▸ How to complete this task:
Search the data for the string "will" and gather each line it is in.

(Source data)
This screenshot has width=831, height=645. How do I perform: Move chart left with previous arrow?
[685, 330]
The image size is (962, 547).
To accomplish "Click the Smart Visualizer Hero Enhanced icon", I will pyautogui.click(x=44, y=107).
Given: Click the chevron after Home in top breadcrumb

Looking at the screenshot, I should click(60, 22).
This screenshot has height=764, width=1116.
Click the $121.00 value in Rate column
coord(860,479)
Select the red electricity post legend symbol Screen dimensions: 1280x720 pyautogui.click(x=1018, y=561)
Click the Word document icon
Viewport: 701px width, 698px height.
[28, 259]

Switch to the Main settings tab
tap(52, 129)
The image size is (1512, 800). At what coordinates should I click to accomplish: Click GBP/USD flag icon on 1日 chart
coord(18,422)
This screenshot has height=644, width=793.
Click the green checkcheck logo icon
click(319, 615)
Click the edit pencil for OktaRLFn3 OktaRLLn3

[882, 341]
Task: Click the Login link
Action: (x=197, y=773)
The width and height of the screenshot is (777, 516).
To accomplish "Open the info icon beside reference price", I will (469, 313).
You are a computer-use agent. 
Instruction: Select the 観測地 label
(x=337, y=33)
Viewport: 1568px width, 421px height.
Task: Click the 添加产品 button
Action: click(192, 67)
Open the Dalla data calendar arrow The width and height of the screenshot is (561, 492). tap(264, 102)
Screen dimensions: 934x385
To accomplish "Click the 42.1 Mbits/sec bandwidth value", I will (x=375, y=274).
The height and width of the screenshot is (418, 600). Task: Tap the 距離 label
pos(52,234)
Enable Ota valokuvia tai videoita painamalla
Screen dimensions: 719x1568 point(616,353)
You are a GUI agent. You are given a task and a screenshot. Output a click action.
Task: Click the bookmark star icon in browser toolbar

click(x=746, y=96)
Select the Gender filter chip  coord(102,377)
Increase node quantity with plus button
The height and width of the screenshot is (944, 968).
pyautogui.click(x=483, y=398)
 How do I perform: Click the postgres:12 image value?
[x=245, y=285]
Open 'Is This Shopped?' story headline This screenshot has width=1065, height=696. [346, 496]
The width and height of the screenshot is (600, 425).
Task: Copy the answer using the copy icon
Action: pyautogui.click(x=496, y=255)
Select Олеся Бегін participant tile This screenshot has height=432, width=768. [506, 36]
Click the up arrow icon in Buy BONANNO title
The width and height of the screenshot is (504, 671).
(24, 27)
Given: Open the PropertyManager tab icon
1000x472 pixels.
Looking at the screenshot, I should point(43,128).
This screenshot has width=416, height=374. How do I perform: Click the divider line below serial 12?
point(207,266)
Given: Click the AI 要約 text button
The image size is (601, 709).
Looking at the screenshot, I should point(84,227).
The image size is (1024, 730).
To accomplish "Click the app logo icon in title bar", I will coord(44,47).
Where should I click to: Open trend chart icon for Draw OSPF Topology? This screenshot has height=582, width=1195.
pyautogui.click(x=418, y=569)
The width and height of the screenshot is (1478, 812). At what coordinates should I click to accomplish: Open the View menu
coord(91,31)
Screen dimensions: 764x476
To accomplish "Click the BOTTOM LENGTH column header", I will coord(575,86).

▸ Exercise response:
To accomplish "Click the Smart Visualizer Hero Enhanced icon", I will pyautogui.click(x=44, y=107).
To accomplish "Open the info icon beside reference price", I will (469, 313).
To accomplish "Click the 42.1 Mbits/sec bandwidth value", I will (x=375, y=274).
To accomplish "Click the app logo icon in title bar", I will coord(44,47).
To accomplish "Click the BOTTOM LENGTH column header", I will coord(575,86).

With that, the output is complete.